This post gives you a framework for enforcing data quality at every stage so you catch issues early, maintain trust, and build platforms that actually work in production.
The Quality Problem
You've built the pipeline. The data flows. The dashboards update. Everything works. Until it doesn't.
A partner changes their API schema without notice. A database migration introduces null values where there shouldn't be any. A transformation bug duplicates records. Suddenly, your "revenue increased 500%" dashboard will disappoint everyone when they find out it's broken data.
If you don't have proactive data quality the bad data will propagate through your entire data platform and you have a real mess on your hands both technically and organizationally as stakeholders are flying blind.
Most teams treat data quality as an afterthought, adding checks reactively after issues surface. This leads to downstream corruption, loss of trust, and expensive cleanup efforts.
This post gives you a framework for enforcing data quality at every stage so you catch issues early, maintain trust, and build platforms that actually work in production.
Why Data Quality Matters
The Cost of Poor Quality
Data quality refers to the ability of data to serve its intended purpose in a given context. It's not a single step or technology, but a framework that permeates the entire data lifecycle.
When data quality fails, the costs are real:
- Operational disruption: Bad data breaks downstream pipelines and dashboards
- Lost trust: Stakeholders stop relying on your data
- Regulatory risk: Incomplete or inaccurate data can violate compliance requirements
- Wasted time: Teams spend hours debugging instead of building
Consider a retail company relying on inventory data to forecast demand. If products are missing from the system (completeness), quantities are incorrect (accuracy), or timestamps are out of date (timeliness), business decisions become flawed, leading to overstock or missed sales.
The Six Dimensions of Data Quality
Data quality is typically defined according to six core dimensions:
Timeliness: How current and updated the data is. A financial institution expecting daily transaction reports may face regulatory risk if yesterday's data does not arrive on schedule.
Completeness: Ensuring that required data fields are present. In a customer table, if the 'email' column is expected to always be populated but half the entries are blank, marketing campaigns may fail to reach their targets.
Accuracy: Whether data represents reality. Consider a shipping company recording package weights; if the data indicates a negative weight or an impossible route, downstream cost calculations will be incorrect.
Validity: Ensuring that data follows defined rules or formats. For a bank, an 'account_type' field should only contain values like 'checking' or 'savings', not arbitrary entries.
Uniqueness: Guaranteeing that data expected to be singular is not duplicated. Duplicate invoice numbers in an accounting system can cause billing errors and customer complaints.
Consistency: Ensuring data does not conflict across sources or over time. If customer addresses differ between the CRM and the Support Ticketing System without cause, fulfillment and service quality may suffer.
These dimensions provide the foundation for data quality standards and inform how enforcement mechanisms are designed across the platform.
Why Enforcement Matters
Enforcing data quality is not restricted to a single "gate" in the data pipeline. Rather, it is an ongoing process that must be embedded at every stage, from the initial creation of data in source systems to its ultimate presentation to end-users and applications.

→ Task: In the article on data quality, which dimension covers ensuring that data does not conflict across sources or over time?

→ Collected data:
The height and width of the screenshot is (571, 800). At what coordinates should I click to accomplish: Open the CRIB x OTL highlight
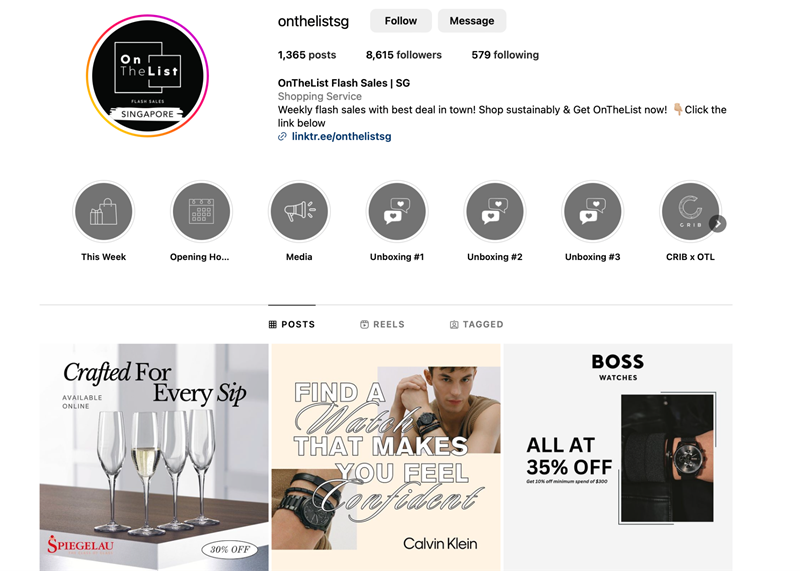click(690, 212)
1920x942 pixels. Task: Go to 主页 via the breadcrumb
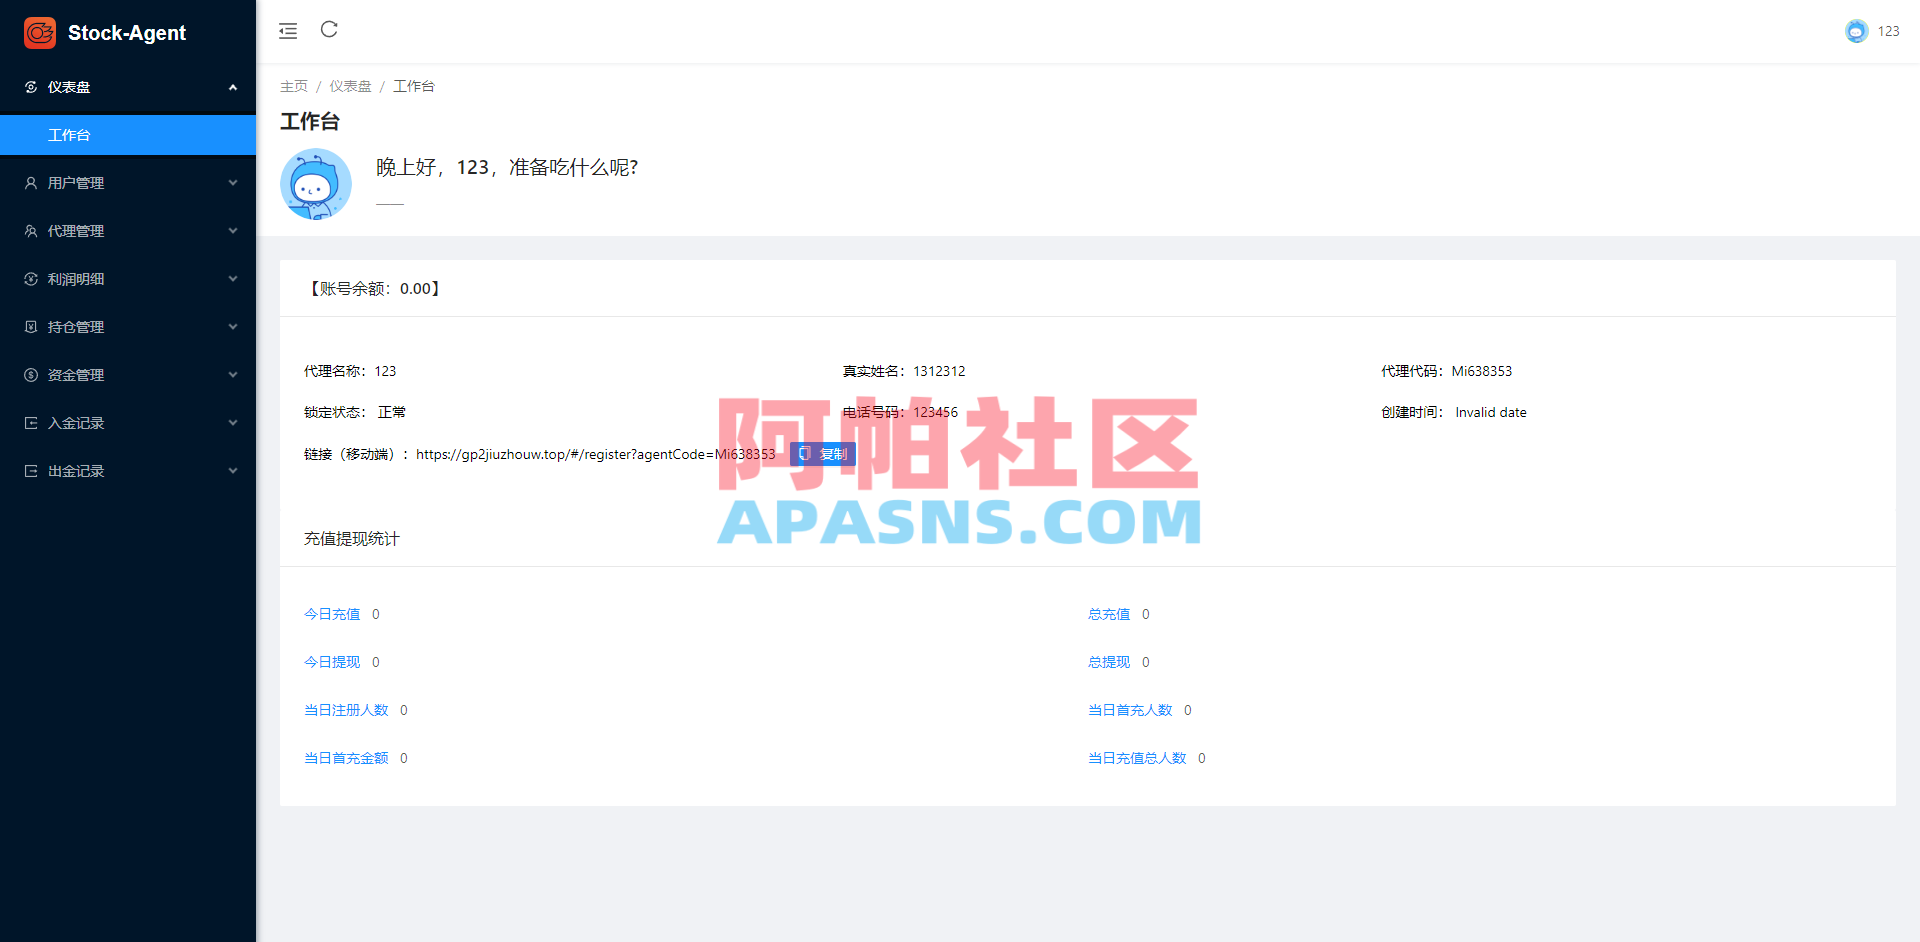(294, 86)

→ Exercise output: Consistency.